What is expected: With pictures omitted, the line containing "Viewport: 2225px width, 1043px height." and all later lines of the records below are to be restated word for word.

-------

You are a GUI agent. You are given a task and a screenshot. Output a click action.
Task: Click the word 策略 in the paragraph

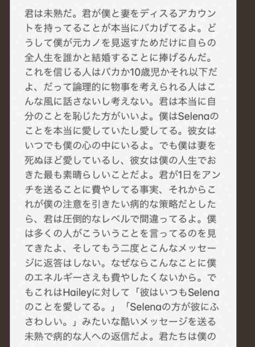(168, 204)
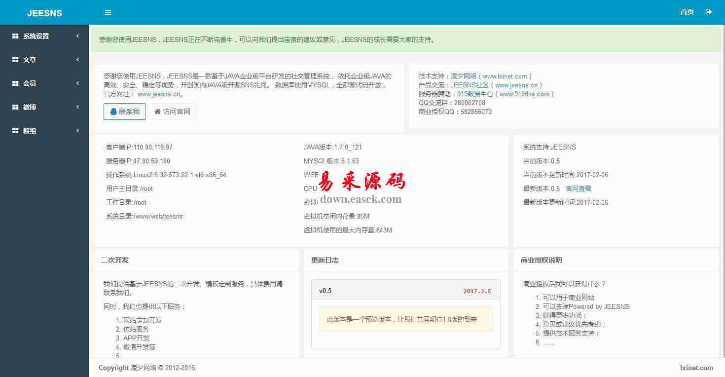This screenshot has height=377, width=725.
Task: Click the grid icon beside 群组
Action: pos(15,131)
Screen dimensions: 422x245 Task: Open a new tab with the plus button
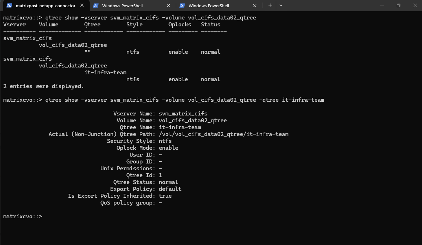tap(270, 5)
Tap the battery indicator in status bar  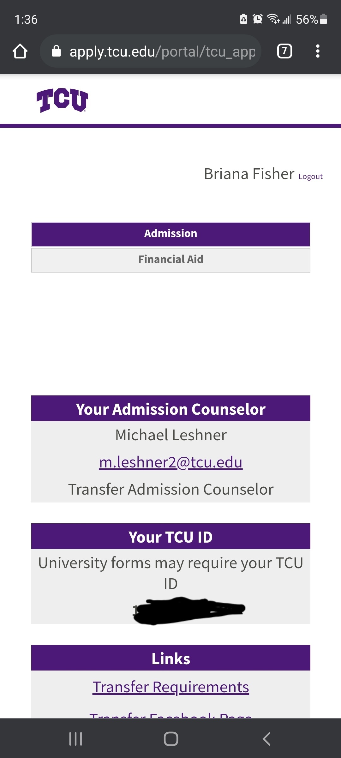[324, 19]
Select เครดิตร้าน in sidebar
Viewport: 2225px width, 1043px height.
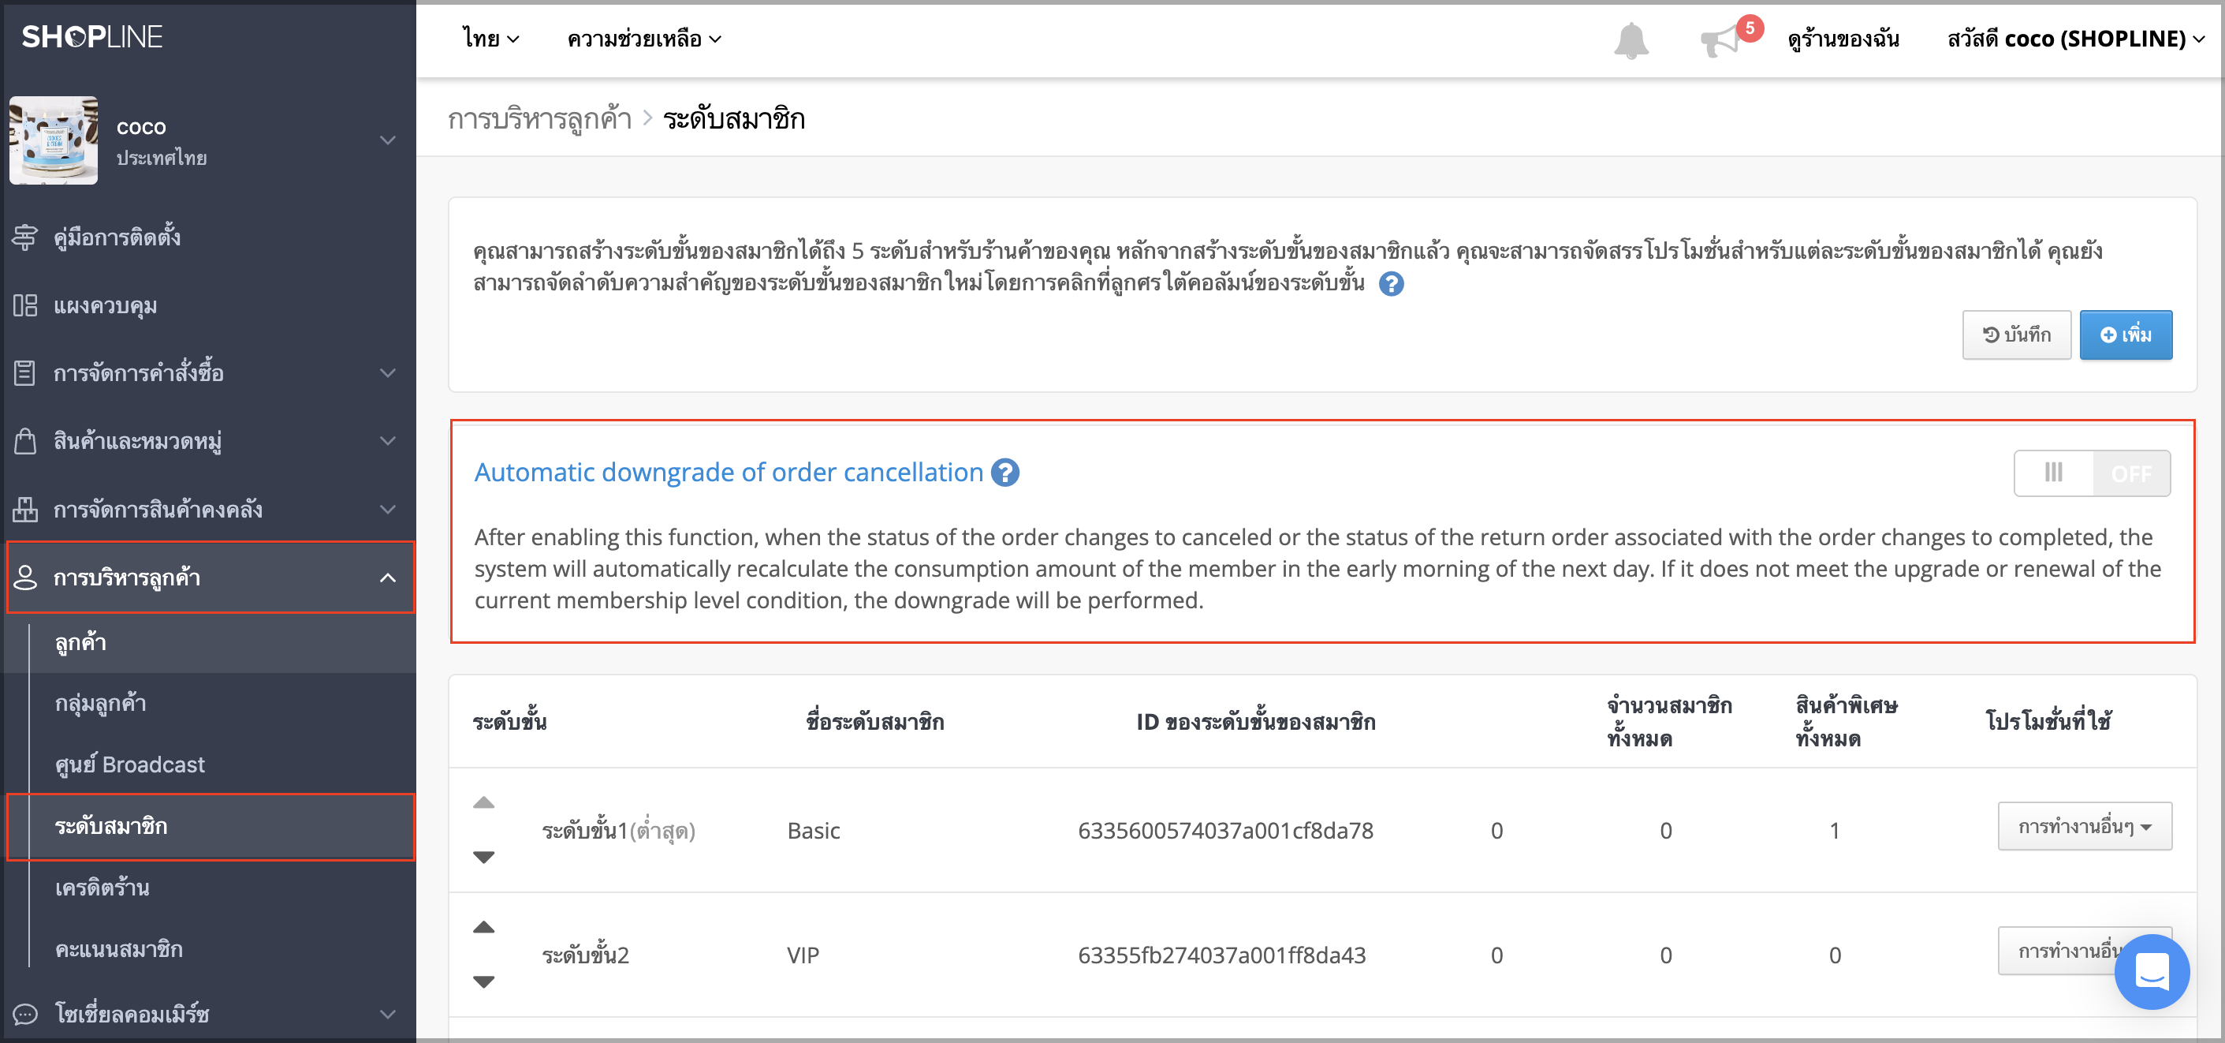point(102,887)
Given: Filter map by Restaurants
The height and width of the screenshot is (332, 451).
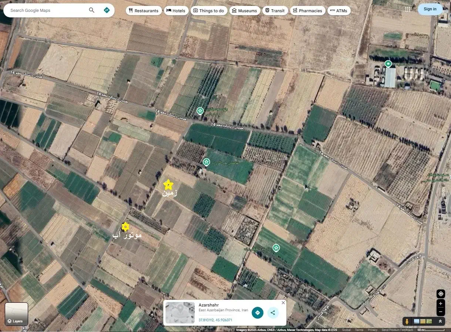Looking at the screenshot, I should [x=144, y=11].
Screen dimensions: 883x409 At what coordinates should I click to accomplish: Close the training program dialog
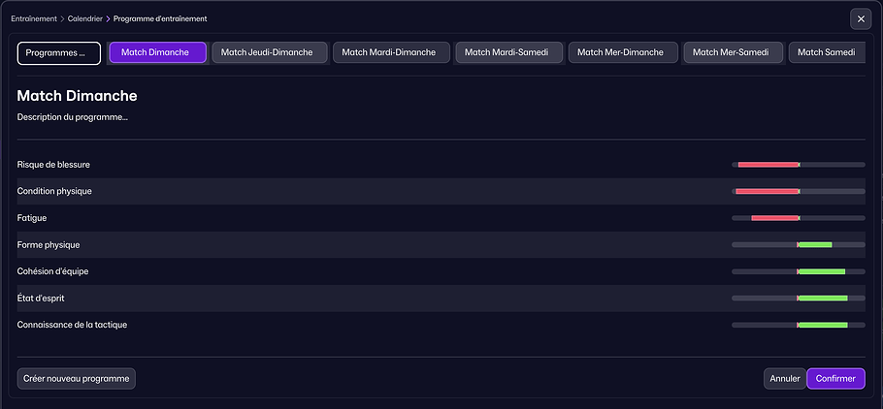pos(860,18)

-------

Exercise result:
Viewport: 2225px width, 1043px height.
point(102,887)
Given: Filter map by Restaurants
The height and width of the screenshot is (332, 451).
Looking at the screenshot, I should [x=144, y=11].
Screen dimensions: 883x409 At what coordinates should I click to accomplish: Close the training program dialog
pos(860,18)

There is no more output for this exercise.